My colleagues will openly talk about Engagement, its place within educating complex young people and how we need to prioritise this when moving forward. The recent recommendations in the Rochford Review placed Engagement as a key principle in assessing ‘the needs of students’ with Special Educational Needs.

I was a Research Assistant on the original DfE funded CLDD research project (Carpenter et al., 2011) and have passionately believed in engagement since those days of discovery. After the project had finished I began my teacher training and now as a teacher in a special school in Handsworth, Birmingham, engagement feels so much more important; an integral part of how I practise as a teacher. It is that feeling of knowing you have ‘got’ that young person ready to learn, ready to accept and adapt to all and any pedagogies you have available to you. To bring them kicking and screaming – sometimes (!) – on a journey of learning.

I have always felt that engaging practice should aim to enable our young people to become responsible and caring citizens who can contribute to the school and the wider global community. Having worked in both primary, secondary and further education I have seen the prospects and opportunities that can face our people with complex needs after they leave school.  Disability services are not well co-ordinated in the Community, and the options/funding are reducing rapidly. What drives me in my educational career is to increase aspiration for everyone I support, and I truly believe that starts by increasing and enabling engagement in the child.

In the last academic year (2016/17) my class was a group of Year 1 and Year 2 students with Autism and learning difficulties, each with their own complex needs and a distinct lack of engagement. We knew that with the correct responsive curriculum, sensory interventions, routine and visual supports, we could begin to meet the demands and expectations of our young people and teach them. And for the majority it worked.

However, there was one little boy that really stretched our capabilities. He was definitely the ‘staff room’ child; I sat down for 5 minutes most lunchtimes and looked to my colleagues for advice as I described yet another scenario where I had felt completely deskilled as a professional. I knew this boy had it in him to make real progress – I had seen the glimpses – I had that ‘gut feeling’.

After one particular day where I had again failed to breakthrough to him, I sat down and began to ponder on the ways he engaged. This led me to transfer my random thoughts onto an Engagement Profile by way of developing a map of where he engaged and where he didn’t!

A TA that had been allocated as a 1:1 support to this young man, then sat with me and together we began to paint his Engagement Story. Throughout his time in the class we had begun to get to know him; to see his high interest activities (in his case posting items into small gaps). This was what engaged him most and in these situations, he would tolerate direction and learning. Our first step was to identify a lesson where we could integrate this high interest activity of posting, and begin to intervene, gently shaping his learning. It felt so child centred. It felt intuitive. Every intervention we tried would start from here and then be generalised into other lessons.

We began with sensory movement breaks, using a small trampette and deep pressure. We then used elements of the TEACCH approach so every expectation was visual, short and functional. Incorporating posting into all of his lessons and work tasks really increased his learning to learn skills. We were beginning to reach him, unlock him. In some ways we weren’t reinventing the wheel; we were intervening lesson by lesson and rating the impact it had on his curiosity, anticipation persistence etc; the 7 indicators of Engagement now termed the 7 Aspects of Engagement in the Rochford review. Systematically, we were recording it on the Engagement Scale.

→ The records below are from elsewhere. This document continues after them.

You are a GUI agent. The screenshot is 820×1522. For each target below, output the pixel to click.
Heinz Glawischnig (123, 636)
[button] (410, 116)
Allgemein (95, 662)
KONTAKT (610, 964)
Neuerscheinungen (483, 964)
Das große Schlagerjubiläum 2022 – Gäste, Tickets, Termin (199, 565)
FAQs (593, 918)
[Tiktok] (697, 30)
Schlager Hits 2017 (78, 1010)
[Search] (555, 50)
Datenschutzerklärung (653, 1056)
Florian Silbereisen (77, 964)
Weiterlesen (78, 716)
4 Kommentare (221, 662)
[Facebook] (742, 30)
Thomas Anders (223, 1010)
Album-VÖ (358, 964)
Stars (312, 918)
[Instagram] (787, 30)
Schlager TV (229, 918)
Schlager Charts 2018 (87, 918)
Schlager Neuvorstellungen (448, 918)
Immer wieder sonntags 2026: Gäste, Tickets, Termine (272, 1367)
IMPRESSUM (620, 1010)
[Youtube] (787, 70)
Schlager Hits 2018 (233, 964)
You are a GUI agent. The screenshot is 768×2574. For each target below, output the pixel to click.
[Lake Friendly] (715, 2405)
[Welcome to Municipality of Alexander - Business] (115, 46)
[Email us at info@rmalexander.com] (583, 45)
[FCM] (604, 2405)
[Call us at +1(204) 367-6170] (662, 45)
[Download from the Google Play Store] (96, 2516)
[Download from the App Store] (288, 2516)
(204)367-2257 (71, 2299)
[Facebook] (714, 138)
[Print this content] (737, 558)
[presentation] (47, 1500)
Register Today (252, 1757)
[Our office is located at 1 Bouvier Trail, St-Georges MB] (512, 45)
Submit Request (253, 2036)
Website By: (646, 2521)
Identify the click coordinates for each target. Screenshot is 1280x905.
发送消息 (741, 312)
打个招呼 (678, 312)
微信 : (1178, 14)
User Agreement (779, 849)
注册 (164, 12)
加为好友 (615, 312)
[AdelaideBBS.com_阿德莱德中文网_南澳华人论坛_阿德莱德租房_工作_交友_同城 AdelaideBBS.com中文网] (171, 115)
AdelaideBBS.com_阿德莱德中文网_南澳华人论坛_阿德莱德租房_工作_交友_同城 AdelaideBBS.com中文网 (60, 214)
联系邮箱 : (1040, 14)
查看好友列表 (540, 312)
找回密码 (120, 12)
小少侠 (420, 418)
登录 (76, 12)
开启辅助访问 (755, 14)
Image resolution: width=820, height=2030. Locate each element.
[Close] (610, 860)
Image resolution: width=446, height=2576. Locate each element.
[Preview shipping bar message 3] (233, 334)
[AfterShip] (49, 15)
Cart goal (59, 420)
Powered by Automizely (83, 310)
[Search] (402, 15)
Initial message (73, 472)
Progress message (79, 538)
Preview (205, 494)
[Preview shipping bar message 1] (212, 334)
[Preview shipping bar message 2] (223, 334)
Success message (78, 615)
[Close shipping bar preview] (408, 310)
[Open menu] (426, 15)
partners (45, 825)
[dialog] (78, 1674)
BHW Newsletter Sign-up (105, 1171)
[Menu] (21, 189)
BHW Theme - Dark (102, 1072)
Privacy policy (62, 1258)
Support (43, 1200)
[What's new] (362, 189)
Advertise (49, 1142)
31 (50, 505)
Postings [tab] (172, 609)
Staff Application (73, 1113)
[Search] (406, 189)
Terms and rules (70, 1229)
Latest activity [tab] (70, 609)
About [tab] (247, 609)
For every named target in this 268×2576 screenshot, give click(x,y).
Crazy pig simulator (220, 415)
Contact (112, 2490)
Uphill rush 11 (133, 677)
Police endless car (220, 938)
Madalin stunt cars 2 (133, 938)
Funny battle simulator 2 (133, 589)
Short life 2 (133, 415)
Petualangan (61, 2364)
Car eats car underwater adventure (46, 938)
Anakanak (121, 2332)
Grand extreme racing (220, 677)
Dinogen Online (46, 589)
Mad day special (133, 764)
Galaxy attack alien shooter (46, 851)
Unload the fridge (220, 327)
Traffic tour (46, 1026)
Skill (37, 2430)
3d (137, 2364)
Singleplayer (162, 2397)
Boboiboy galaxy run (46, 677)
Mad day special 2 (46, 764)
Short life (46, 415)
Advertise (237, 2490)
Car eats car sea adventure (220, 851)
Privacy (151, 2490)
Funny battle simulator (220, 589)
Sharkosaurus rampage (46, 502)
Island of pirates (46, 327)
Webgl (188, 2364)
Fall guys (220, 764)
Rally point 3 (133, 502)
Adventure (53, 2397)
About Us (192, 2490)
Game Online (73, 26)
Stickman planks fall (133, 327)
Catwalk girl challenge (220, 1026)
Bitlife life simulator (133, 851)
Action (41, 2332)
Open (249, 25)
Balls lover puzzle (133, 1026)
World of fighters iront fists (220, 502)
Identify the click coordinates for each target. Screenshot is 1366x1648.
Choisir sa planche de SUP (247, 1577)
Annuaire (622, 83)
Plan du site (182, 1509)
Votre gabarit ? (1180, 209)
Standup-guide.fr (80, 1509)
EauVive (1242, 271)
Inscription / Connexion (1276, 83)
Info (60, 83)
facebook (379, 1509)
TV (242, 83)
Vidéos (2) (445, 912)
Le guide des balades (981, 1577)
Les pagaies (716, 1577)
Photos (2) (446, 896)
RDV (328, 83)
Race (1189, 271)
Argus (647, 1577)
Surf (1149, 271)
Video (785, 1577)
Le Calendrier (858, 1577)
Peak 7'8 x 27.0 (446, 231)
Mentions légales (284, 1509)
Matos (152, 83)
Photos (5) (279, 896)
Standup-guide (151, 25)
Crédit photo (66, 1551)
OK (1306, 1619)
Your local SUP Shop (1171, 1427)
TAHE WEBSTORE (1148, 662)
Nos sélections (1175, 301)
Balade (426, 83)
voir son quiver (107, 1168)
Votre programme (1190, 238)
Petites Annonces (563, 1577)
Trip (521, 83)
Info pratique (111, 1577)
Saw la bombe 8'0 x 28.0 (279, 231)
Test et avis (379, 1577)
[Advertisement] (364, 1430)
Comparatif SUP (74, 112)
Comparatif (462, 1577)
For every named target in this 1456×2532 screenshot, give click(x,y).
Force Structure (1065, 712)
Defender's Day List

Although by Christmas he had not made the appropriate progress on the P levels assessment he had on the Engagement Scale. As we had used the Engagement Profile and Scale we could show this and had unequivocal evidence. We had recorded his journey. We had written a further chapter in his Engagement Story.

By Easter we were seeing progress in his engagement and his assessment data. The journey we had been on with him was rolled out to all his lessons and to all other settings. But for me the most important part of his journey was sharing this with his family. Sharing P level assessments on parents evening can sometimes be hard to translate, but being able to show a visual graph of where their child had been and where he was now, and explain step by step the Story that had unfolded, was exciting for all of us.

Someone once told me that working with complex children is a privilege because you learn something new every day. I have definitely learnt that children with complex SEND need to be taught in ways that match their individual learning styles by educators who recognise their abilities and potential for learning. I feel our work as educational practitioners must be to transform children with complex needs into active learners by releasing their motivation, unlocking their curiosity and preparing them for life by increasing and using their own individual ways of engagement – to tell their Engagement Story.

In September this year, all of my students will have Engagement Stories, charting their journeys as active, creative learners, and I cannot wait to share these Stories with more families.